Der ALG-II-Empfänger lebt in dem Wissen, dass es jederzeit an der Tür klingeln könnte und zwei Sozialdetektive die Privatsphäre durchforsten könn­ten. Die alltägliche Durchdringung des Lebens der Betroffenen von diesem Kontrollregime ist viel eher bemerkenswert, als einzelne me­dien­wirksame Skandale es sind. Die politische Debatte sieht geradezu nach Gutsherrenart daran vorbei.

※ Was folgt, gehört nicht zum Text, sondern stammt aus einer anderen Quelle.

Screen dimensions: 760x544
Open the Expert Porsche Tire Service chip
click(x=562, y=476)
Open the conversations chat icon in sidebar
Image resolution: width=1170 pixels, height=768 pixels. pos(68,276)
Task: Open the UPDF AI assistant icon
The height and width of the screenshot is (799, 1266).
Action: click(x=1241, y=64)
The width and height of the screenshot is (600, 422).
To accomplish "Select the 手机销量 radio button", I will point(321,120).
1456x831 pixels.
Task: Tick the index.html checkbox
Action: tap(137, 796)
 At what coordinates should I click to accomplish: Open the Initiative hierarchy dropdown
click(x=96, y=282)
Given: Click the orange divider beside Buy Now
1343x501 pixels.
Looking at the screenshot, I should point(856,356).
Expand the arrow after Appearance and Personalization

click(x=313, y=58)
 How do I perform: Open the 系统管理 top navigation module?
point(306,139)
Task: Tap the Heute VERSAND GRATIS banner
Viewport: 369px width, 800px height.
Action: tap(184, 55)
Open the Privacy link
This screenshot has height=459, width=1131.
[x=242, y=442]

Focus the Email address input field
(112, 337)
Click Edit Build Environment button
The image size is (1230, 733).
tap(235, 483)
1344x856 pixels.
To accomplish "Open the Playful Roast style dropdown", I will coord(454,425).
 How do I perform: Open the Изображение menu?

Man kann sich die Welt der Arbeitsagenturen als Parallelgesellschaft vorstellen, die sich nicht nur mit abseitigen Praktiken, sondern auch mittels einer bizarren Sprache abhebt. Ein prägnantes Beispiel dafür sind die Briefe, die von der Arge ver­schickt werden, mit Inhalten wie diesen: »Bis zur endgültigen Entscheidung werden Ihre Kinder bei den Berechnungen Ihrer Leistungen vorläufig nicht berücksichtigt. Die aufgrund der vorläufigen Entscheidungen erbrachten Leistungen sind nach vollständiger Klärung der Sach- und Rechtslage auf Ihre zustehenden Leistungen anzurechnen (§328 Abs. 3 Satz 1 SGB III). Soweit mit der abschlie­ßen­den Entscheidung ein Leistungsanspruch nicht oder nur in geringer Höhe zuerkannt wird, sind die Leistungen zu erstatten (§328 Abs.3 Satz 2 SGBIII). Wird diese vorläufige Entscheidung nicht aufgeho­ben oder geändert, erfolgt die endgültige Erklärung nur auf Antrag des Betroffenen (§328 Abs.2 SGB III).«
Die politische Debatte ist frei von einem Einblick in diese Welt. Die Empfänger von Hartz IV werden weiter versachlicht, als Defizitgestalten oder als Feindbilder dargestellt. Wenn Akteure auf gleicher Augenhöhe über Verteilungsfragen diskutieren wür­den, sähe das anders aus. Mit Hartz IV sollte So­zialpolitik nie abgeschafft, sondern aktualisiert werden. Die Debatte zeigt durchaus, dass die kostengünstige Befriedung der Armen weiterhin als ei­ne wichtige Aufgabe des Staates betrachtet wird, um den sozialen Frieden zu gewährleisten. Gut ge­hen darf es den nicht arbeitenden Beziehern von Hartz IV aber weiterhin nicht. Das ist eine Erwartung, die gesellschaftlich auf ihnen lastet. Die Sozialpolitik und die Debatten, die in ihrem Namen ge­führt werden, tun das ihre, um diese Erwartung zu erfüllen.